Mythos has already shown what it can do when it is not heavily restricted. Since April, when an earlier preview was sent to about 150 organizations under the banner of Project Glasswing, users have reported more than 10,000 critical security flaws in their own systems. Those same capabilities could also be used by attackers looking to break in, rather than to patch security holes.
For that reason, Mythos 5 is staying behind the glass for now. Anthropic is keeping it in the hands of a "small group of cyberdefenders and infrastructure providers," along with select biology researchers, and is coordinating with US government agencies as part of the rollout. Access is effectively on a need-to-know basis, with the company signaling that a broader "trusted access program" will come later.
Fable 5 is where Anthropic is testing what a general-purpose release of Mythos-class technology looks like under constraint. Technically, it runs on the same underlying model as Mythos 5, but with hard limits built in. The system is designed to refuse or redirect a long list of requests related to cybersecurity, biology, and chemistry. When those guardrails trigger, the query is silently routed to an older model, Claude Opus 4.8, instead.
Anthropic has also wired Fable 5 to watch for distillation, where a user tries to harvest large volumes of answers to train a smaller model of their own. If the system thinks that is happening, those requests are also redirected to Opus 4.8. In other words, the company is not only trying to control what the model will talk about, but also what others can learn from it.

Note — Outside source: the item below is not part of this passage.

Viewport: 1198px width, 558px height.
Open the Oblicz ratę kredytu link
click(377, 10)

Anthropic has been wrestling with these decisions for months. Diane Penn, the company's head of product management, told Wired that testing and feedback since the April preview have helped shape the current strategy, even though it is still far from perfect.

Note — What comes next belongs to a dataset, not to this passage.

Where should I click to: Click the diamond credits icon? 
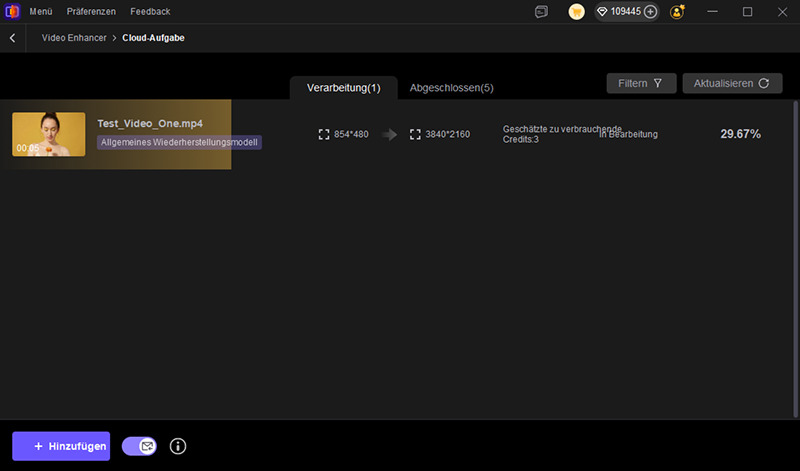coord(603,12)
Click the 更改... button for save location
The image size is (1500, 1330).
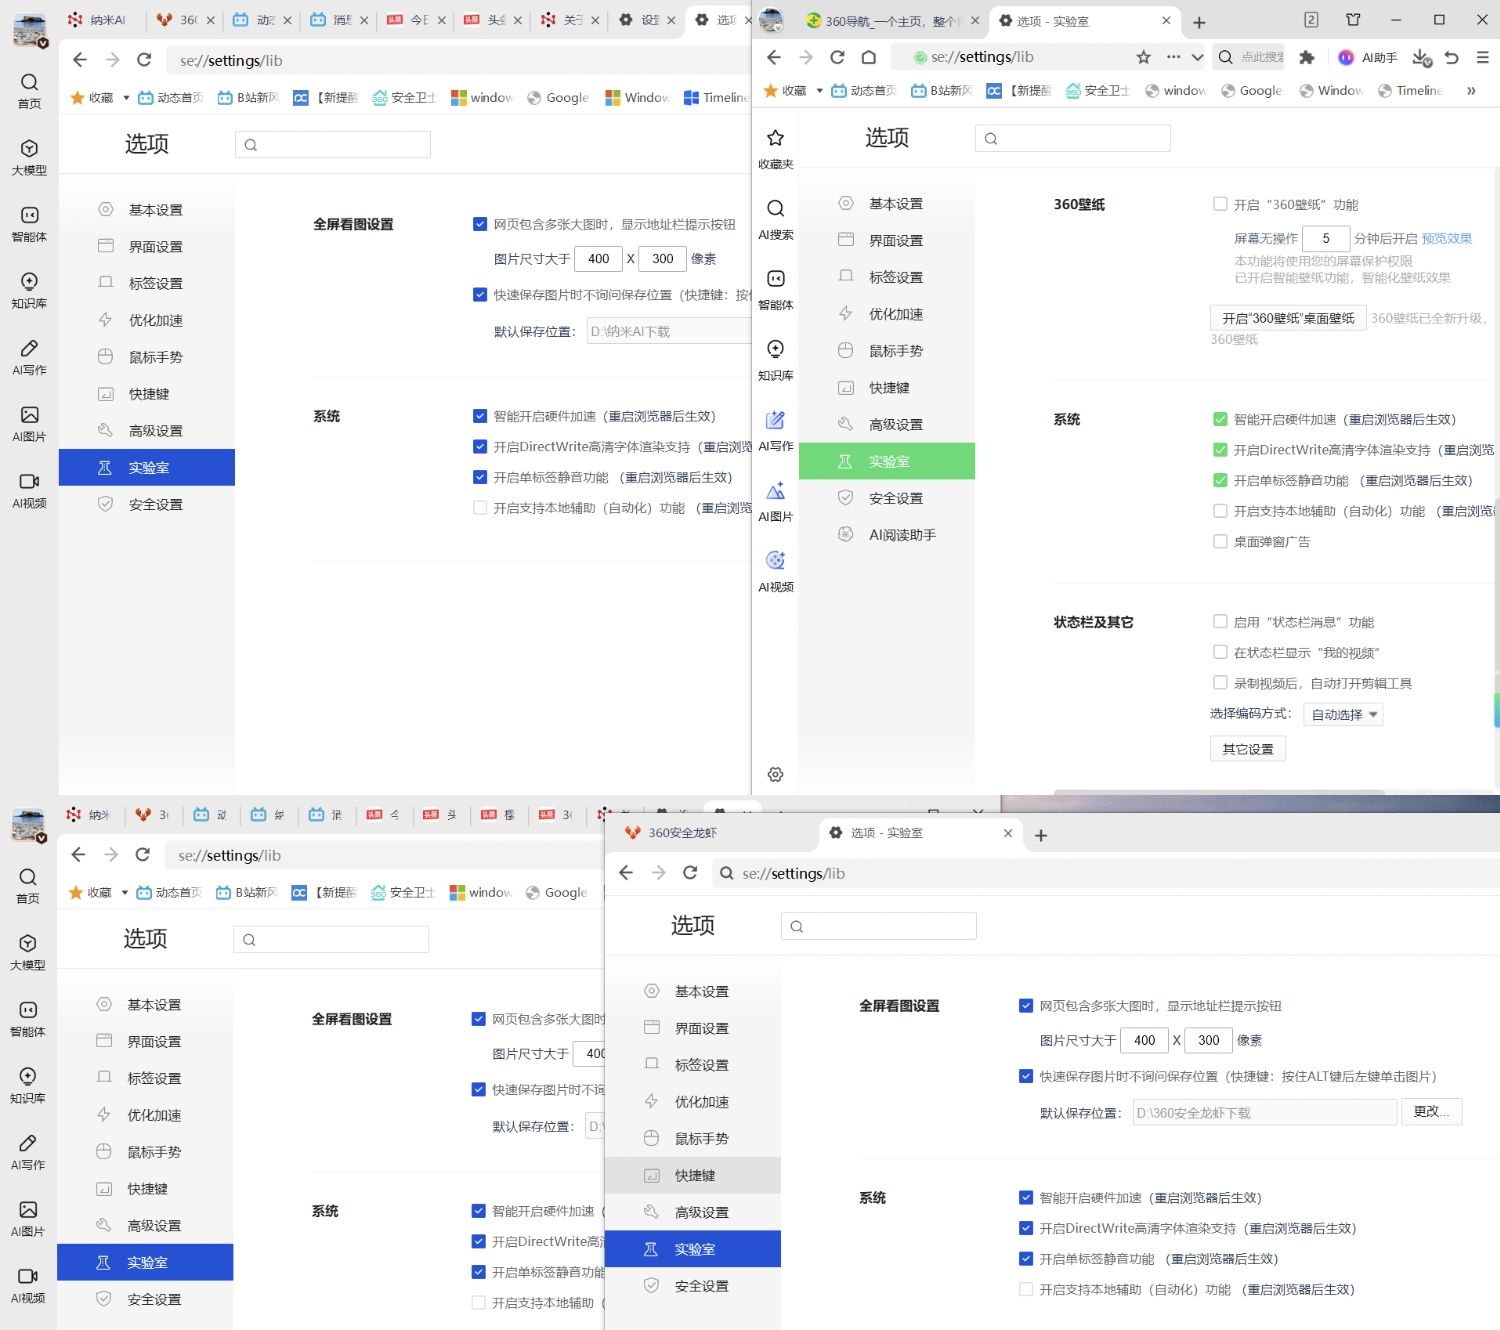click(x=1431, y=1112)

"We're trying to make improvements in a way that's beneficial, even if we don't have the perfect [solution] for every use case to start," she says. "Out of all the different approaches, this emerged as the most viable and the best one. We just ended up feeling like this was the best product choice for users to get the maximum value out of Fable 5."
For now, the filters are tuned to err on the side of over-blocking. Penn has acknowledged that some harmless queries will be routed to the older model. Anthropic says it wants to refine its classifiers over time but argues that this level of caution is the only way to justify a wider release at this stage.
The stakes are higher because Fable and Mythos are not just chatbots that respond to prompts and stop. Anthropic says both can run "unattended" for longer stretches than previous Claude models, carrying out sequences of instructions without constant supervision.
That shift toward more agent-like behavior could substantially boost software engineering and other technical work, especially given Fable 5's stronger code generation and visual capabilities. But it also raises obvious questions about what happens if those capabilities are misused.